### Exercise description:
Everything from the line containing "Instruction: Collapse the" to the end of the listing, both included, should be returned exactly, apart from the pictures.

### Data under study:
-=-=-=-=-
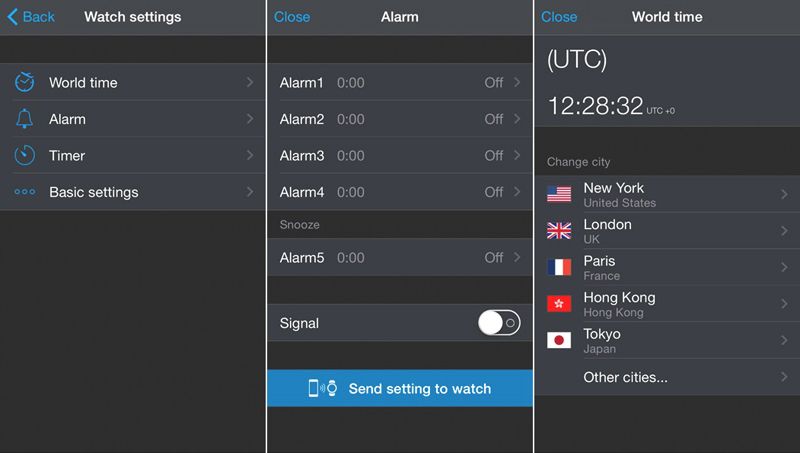
Task: Open Other cities chevron
Action: [784, 377]
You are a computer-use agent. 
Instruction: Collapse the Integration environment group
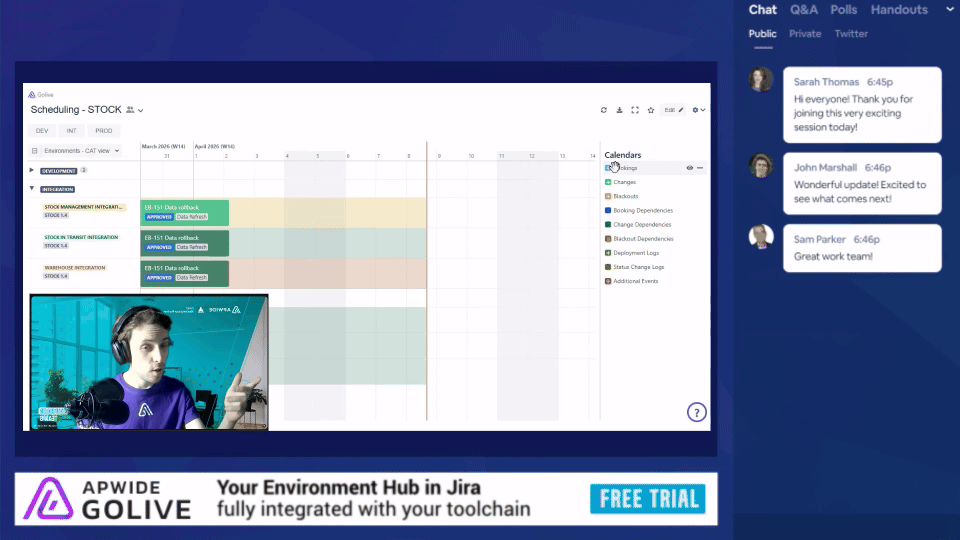tap(32, 188)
-=-=-=-=-
### Answer to the exercise:
Instruction: Collapse the Integration environment group
tap(32, 188)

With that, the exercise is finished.